= Исходный текст =
□ □ □ □ □

Литмир - Электронная Библиотека
Содержание  
A
A

Так жил Уайльд — надменный человек, погруженный в книги и созерцание прекрасных вещей. По вечерам он появлялся в клубах и салонах, и это были лучшие часы его жизни. Он преображался. Его обрюзгшее лицо становилось молодым и бледнело.

Он говорил. Он рассказывал десятки сказок, легенд, печальных и веселых историй, пересыпал их неожиданными мыслями, блеском внезапных сравнений, отступлениями в область редчайших знаний.

Он напоминал фокусника, вытаскивающего из рукава груды пестрой ткани. Он вытаскивал свои истории, расстилал их перед удивленными слушателями и никогда не повторялся. Уходя, он забывал о рассказанном. Он бросал свои рассказы в подарок первому встречному. Он предоставлял друзьям записывать все, что они слышали от него, сам же писал очень мало. Едва ли сотая часть его рассказов была записана им впоследствии. Уайльд был ленив и щедр.

□ □ □ □ □

= Исходные данные =

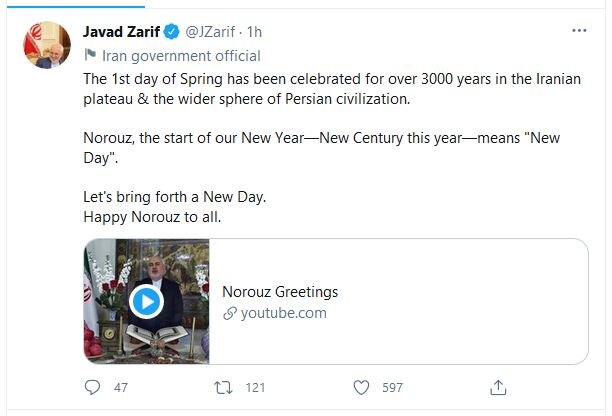Click the blue verified badge
Screen dimensions: 612x416
pos(172,32)
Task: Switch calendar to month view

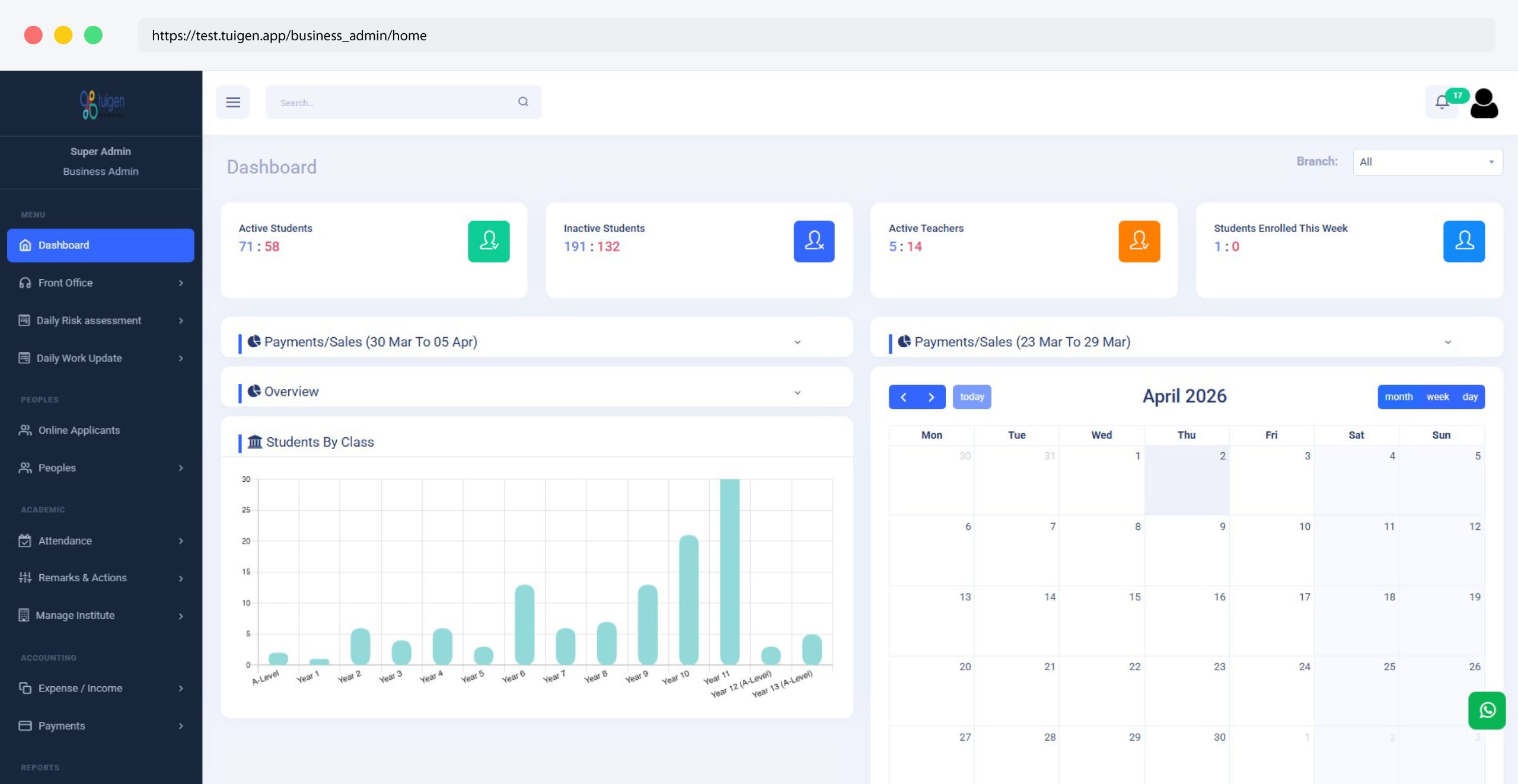Action: (1398, 397)
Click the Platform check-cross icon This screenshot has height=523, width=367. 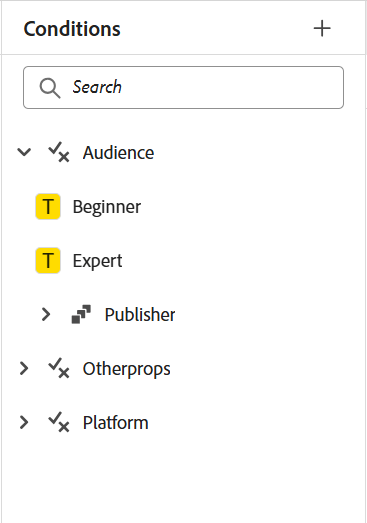coord(59,422)
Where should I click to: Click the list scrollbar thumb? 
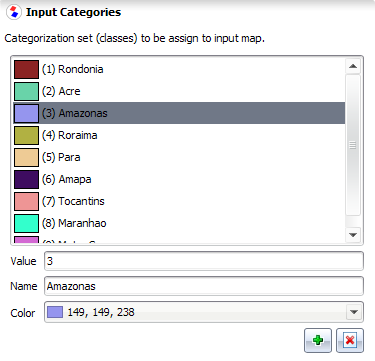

□ □ □ □ □

= Задание =
Перескажите короче, в трёх-четырёх предложениях, абзац текста об Уайльде, который начинается словами «Он напоминал фокусника», сохранив его главные факты.

= Ожидаемый ответ =
Словно фокусник, Уайльд выкладывал перед удивлёнными слушателями всё новые истории и никогда не повторялся. Уходя, он забывал рассказанное, дарил свои рассказы первому встречному и оставлял друзьям их записывать. Сам он писал очень мало и впоследствии записал едва ли сотую часть своих рассказов. Уайльд был ленив и щедр.